Ukrainian major general (born 1978)

Hennadii Mykolayovych Shapovalov (Геннадій Миколайович Шаповалов; born 1978) is a Ukrainian Ground Forces major general who is the Commander of the Ukrainian Ground Forces from 19 June 2025. He served as the commander of the Operational Command South from 16 April 2024 to 4 February 2025.

==Biography==
Shapovalov was born in Kirovohrad Oblast in 1978.

In 2000, he graduated from the Institute of Tank Troops of the Kharkiv State Polytechnic University. In 2012, he graduated from the Command and Staff Institute of the Use of Troops (Forces) of the National Defense University of Ukraine, and National University of Ostroh Academy majoring in "International Relations, Public Communications and Regional Studies" (both with honors), as well as the US Army War College.

He went through all levels of military service, from the commander of a tank platoon to the commander of the 59th Separate Motorized Infantry Brigade named after Yakiv Handziuk.

In 2022, he was the head of the Main Department of Military Cooperation of the Armed Forces of Ukraine.

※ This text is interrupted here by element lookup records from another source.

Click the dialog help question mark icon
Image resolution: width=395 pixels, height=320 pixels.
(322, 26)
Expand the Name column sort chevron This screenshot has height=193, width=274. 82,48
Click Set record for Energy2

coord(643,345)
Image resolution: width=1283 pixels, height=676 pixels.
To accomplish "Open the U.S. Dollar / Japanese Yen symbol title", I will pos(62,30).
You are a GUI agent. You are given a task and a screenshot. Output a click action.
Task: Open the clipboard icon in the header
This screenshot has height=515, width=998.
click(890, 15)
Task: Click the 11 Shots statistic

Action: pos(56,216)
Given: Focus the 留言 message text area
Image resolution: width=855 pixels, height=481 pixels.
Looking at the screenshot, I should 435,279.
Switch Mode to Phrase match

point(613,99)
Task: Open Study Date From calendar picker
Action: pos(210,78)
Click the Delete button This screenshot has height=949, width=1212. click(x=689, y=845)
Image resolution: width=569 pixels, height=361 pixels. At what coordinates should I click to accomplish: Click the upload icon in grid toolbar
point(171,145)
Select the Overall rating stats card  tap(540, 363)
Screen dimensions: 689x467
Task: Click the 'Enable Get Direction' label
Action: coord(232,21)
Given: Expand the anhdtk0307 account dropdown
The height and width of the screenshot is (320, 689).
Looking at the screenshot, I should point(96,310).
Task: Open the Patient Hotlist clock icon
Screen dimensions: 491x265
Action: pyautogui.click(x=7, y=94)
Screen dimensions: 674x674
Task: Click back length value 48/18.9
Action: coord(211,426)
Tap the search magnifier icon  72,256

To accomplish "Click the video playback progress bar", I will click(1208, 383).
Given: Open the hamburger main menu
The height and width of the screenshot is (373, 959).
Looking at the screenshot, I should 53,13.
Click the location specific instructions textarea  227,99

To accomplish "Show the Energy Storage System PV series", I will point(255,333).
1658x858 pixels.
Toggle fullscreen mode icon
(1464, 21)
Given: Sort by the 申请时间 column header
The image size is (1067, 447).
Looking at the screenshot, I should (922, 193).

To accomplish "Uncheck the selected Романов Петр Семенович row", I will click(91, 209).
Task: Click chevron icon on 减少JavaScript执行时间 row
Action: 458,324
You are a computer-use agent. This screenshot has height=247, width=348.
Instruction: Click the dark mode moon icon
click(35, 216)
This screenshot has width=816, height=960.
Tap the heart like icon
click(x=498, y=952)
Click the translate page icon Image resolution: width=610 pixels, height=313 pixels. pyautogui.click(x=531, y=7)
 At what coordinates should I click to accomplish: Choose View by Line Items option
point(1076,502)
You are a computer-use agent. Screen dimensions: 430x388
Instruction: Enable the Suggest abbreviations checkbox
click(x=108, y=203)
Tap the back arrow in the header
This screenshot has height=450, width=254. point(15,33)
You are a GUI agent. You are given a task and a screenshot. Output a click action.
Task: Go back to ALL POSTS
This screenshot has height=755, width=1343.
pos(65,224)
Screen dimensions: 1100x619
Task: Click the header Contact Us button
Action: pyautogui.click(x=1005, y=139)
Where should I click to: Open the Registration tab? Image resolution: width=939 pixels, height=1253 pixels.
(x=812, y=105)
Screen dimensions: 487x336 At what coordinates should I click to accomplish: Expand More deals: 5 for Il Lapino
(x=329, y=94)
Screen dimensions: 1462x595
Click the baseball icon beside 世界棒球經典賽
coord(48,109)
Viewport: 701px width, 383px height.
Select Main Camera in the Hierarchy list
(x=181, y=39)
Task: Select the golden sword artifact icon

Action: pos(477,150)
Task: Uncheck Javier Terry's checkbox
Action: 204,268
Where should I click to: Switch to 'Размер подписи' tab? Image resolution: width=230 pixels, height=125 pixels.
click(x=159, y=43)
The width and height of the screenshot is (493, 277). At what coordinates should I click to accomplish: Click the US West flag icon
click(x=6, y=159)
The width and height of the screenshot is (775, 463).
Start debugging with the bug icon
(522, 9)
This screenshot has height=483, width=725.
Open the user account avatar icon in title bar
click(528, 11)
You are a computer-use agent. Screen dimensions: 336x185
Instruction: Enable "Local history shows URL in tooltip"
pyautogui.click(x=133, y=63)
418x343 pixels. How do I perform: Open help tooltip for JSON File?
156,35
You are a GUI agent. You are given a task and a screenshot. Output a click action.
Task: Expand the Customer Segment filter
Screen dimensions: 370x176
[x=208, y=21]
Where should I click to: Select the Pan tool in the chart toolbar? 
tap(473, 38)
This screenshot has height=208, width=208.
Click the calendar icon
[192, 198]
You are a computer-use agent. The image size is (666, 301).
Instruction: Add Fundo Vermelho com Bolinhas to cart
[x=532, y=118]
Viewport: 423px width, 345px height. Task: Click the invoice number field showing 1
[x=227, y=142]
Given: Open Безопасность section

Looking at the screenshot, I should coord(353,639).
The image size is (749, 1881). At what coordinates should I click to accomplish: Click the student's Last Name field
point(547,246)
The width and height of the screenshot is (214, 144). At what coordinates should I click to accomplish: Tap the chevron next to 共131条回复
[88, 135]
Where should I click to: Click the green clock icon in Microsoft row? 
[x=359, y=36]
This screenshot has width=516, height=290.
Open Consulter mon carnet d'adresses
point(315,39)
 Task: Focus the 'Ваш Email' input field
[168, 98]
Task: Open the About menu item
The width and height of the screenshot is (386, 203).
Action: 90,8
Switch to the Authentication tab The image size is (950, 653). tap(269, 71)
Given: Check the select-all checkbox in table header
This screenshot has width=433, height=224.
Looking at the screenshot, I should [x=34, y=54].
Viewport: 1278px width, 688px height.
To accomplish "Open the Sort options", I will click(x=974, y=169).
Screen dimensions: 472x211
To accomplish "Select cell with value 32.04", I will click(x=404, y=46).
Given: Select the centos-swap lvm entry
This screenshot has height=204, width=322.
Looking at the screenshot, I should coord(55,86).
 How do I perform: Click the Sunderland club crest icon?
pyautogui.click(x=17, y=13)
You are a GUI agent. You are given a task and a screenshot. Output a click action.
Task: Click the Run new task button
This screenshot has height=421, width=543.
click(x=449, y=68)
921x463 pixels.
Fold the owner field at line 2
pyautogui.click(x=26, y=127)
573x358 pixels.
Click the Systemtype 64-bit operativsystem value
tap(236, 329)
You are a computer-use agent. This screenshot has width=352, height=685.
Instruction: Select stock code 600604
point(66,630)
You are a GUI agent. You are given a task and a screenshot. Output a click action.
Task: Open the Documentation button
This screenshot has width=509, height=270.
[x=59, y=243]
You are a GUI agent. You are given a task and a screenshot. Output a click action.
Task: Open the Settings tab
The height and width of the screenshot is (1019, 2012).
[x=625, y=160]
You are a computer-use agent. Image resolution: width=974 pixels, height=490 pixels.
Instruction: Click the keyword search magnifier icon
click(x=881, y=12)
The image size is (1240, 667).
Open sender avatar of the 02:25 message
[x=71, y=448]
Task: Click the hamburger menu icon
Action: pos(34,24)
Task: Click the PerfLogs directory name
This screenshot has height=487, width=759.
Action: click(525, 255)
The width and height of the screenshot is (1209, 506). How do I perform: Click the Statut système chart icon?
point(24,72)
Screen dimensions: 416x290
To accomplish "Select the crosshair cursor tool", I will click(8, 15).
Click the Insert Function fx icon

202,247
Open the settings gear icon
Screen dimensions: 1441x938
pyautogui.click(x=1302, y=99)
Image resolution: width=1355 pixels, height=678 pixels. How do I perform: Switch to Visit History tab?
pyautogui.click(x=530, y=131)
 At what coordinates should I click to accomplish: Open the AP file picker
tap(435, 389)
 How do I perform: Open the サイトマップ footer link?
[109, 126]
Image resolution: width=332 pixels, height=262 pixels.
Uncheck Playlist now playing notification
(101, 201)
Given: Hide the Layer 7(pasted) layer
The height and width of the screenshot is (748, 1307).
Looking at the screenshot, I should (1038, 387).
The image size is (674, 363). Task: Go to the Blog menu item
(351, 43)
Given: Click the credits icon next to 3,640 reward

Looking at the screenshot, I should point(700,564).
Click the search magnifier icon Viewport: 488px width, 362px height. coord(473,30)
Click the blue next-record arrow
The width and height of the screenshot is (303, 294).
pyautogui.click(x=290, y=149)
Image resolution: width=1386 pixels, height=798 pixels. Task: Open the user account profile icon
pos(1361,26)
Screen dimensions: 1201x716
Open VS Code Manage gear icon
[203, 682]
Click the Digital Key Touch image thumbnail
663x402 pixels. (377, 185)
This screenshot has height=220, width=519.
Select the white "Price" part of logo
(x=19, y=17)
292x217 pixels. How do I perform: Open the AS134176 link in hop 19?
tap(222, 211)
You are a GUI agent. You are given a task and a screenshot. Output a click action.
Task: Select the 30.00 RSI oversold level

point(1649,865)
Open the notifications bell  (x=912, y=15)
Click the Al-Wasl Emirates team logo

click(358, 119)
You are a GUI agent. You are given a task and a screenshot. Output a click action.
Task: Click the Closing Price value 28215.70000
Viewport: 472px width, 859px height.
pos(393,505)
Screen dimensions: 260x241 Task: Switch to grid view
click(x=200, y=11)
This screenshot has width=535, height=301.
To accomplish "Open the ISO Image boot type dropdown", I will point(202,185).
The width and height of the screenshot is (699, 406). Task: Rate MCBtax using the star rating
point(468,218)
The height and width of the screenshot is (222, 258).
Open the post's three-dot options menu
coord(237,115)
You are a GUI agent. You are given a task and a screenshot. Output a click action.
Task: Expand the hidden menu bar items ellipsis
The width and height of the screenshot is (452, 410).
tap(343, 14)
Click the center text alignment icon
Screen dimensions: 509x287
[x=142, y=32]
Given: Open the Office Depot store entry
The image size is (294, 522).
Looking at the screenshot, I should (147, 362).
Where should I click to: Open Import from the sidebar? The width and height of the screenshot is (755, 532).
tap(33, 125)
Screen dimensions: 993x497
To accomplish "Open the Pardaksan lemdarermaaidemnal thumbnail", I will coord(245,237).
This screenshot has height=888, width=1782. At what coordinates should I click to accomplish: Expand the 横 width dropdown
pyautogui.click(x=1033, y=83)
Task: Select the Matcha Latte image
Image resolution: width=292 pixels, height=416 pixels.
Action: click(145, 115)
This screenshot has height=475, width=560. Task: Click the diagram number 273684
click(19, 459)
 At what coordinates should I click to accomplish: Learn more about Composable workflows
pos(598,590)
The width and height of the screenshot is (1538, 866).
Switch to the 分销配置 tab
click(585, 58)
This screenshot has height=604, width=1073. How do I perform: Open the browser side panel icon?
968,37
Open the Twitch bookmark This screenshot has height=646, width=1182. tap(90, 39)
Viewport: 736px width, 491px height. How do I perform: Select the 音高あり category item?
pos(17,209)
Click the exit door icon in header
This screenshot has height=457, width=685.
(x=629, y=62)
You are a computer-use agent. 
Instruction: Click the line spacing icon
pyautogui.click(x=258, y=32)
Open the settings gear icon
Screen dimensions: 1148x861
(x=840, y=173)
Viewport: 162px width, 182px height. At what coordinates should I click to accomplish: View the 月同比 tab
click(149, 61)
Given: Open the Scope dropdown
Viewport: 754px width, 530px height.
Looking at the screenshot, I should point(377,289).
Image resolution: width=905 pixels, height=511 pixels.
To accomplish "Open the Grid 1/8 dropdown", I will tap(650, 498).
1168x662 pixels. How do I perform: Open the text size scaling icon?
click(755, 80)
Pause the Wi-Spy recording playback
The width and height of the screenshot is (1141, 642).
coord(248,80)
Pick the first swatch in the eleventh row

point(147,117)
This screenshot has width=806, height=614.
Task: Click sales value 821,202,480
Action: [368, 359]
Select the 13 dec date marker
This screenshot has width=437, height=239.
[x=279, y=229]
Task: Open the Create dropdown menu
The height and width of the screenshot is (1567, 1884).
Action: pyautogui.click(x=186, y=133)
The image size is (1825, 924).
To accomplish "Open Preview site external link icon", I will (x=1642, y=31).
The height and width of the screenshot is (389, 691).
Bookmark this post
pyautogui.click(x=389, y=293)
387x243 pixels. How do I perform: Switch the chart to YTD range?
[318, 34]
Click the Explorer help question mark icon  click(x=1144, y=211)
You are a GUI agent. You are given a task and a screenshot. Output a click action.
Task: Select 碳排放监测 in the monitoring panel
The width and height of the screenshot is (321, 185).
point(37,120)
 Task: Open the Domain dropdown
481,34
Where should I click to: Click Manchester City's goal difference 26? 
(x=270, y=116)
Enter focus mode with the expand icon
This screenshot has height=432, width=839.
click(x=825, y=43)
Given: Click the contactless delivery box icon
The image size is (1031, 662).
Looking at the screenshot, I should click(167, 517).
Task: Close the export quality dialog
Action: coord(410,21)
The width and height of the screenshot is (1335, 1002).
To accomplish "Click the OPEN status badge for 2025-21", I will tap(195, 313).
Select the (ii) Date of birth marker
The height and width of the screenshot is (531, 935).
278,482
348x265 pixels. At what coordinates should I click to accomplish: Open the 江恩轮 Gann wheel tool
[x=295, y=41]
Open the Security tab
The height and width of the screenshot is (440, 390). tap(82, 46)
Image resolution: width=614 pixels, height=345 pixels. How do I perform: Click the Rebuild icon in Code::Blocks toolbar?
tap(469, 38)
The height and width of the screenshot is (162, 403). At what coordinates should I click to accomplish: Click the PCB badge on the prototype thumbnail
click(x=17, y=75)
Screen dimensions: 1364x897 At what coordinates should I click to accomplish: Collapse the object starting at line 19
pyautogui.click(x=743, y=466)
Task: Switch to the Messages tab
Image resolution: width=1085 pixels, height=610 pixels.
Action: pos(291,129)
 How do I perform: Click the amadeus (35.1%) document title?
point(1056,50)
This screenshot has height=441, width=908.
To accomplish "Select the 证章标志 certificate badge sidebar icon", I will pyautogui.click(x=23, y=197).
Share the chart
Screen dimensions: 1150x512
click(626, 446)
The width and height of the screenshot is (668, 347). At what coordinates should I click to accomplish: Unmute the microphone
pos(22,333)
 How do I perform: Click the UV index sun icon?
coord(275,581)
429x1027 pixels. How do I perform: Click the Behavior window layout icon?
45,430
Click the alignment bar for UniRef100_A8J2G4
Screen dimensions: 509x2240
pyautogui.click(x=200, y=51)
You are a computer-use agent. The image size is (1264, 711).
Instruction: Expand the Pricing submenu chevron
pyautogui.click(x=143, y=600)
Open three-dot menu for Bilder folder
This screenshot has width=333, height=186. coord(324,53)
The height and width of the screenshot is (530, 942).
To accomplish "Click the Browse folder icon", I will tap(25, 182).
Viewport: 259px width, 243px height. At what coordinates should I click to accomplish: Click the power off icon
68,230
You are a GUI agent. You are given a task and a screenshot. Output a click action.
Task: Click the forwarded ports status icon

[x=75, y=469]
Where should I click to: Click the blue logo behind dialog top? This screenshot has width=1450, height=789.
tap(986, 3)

On 20 June 2023, he became a member of the Commission on Coordination of Euro-Atlantic Integration of Ukraine.

On 16 April 2024, Shapovalov was appointed commander of the forces of the Operational Command South.

On 4 February 2025, he resigned his command after being appointed by President Volodymyr Zelenskyy to serve as a liaison in the NATO military aid coordination center for Ukraine based in Wiesbaden, Germany.

On 30 September 2025, President Zelenskyy promoted Shapovalov from brigadier general to major general.